Co gorsza stłuczka oznacza nie tylko wzrost kolejnej składki, ubezpieczyciele mogą także dokonać rekalkulacji składki OC, co będzie dla Ciebie oznaczało konieczność dopłaty. Eksperci z firmy mfind.pl sprawdzili, jak wzrasta cena polisy na przykładzie 35-letniego kawalera z Krakowa, który jeździ 4-letnim Oplem Astrą z benzynowym silnikiem 1.6. Jeśli w ostatnich latach nie spowodował żadnej stłuczki, zapłaci za OC 534 zł. Jednak już jedna kolizja na koncie podniesie koszt ubezpieczenia do 779 zł, czyli aż o 46 procent. Gdyby w ciągu dwóch ostatnich lat spowodował już dwie stłuczki, wówczas wartość składki OC wzrośnie do 1372 zł. To aż o 157 procent więcej niż wynosiła podstawowa kwota!

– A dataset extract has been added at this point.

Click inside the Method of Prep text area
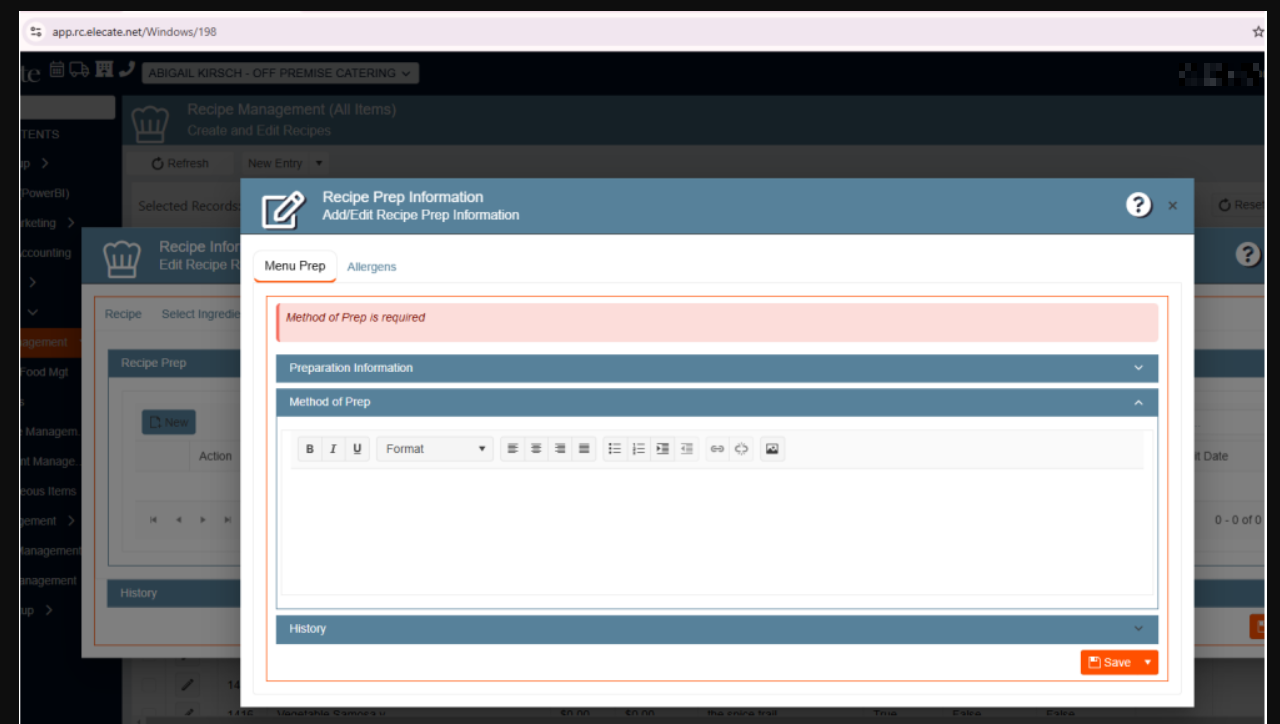Screen dimensions: 1280x724 pyautogui.click(x=716, y=530)
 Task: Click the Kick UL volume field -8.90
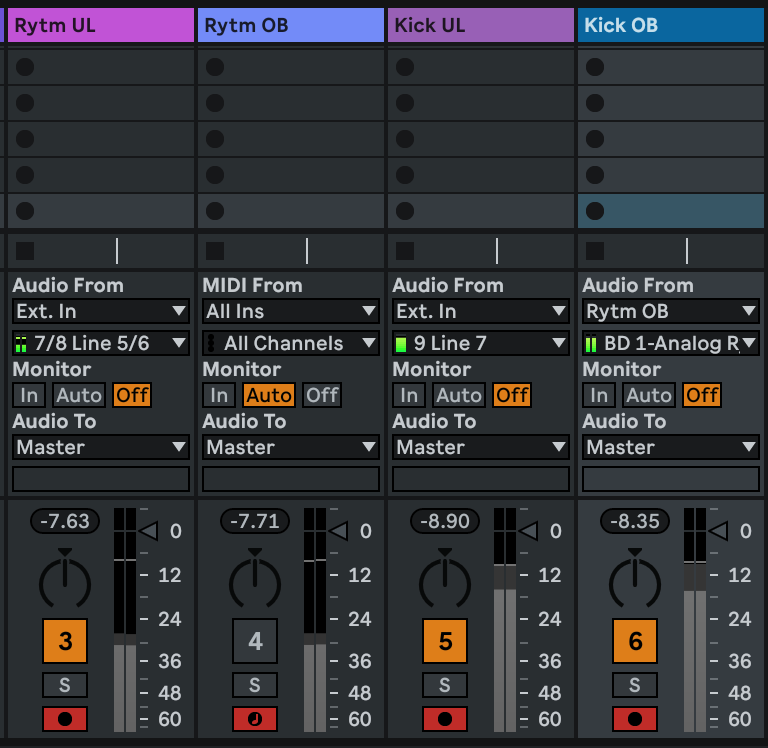click(x=445, y=521)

Jeszcze w gorszej sytuacji są kierowcy, którzy będą mieli w krótkim czasie (w okresie obowiązywanie jednej polisy) spowodują dwa wypadki. W przypadku naszego hipotetycznego kierowcy z Krakowa oznacza, że za kolejną polisę OC zapłaci już 1679 złotych, czyli o 214 proc. więcej, niż gdyby nie miał szkód na koncie!

Niestety, musicie liczyć się z tym, że skutków kolizji z własnej winy nie da się szybko wymazać. – Ubezpieczyciele kalkulując składkę najcześciej sięgają aż 5 lat wstecz. Są jednak towarzystwa, które naliczają zwyżki nawet do 7 lat wstecz. Ukrywanie takich zdarzeń prze kierowcę też nie wiele daje, bo wszyscy ubezpieczyciele mają wgląd do bazy prowadzonej przez Ubezpieczeniowy Fundusz Gwarancyjny.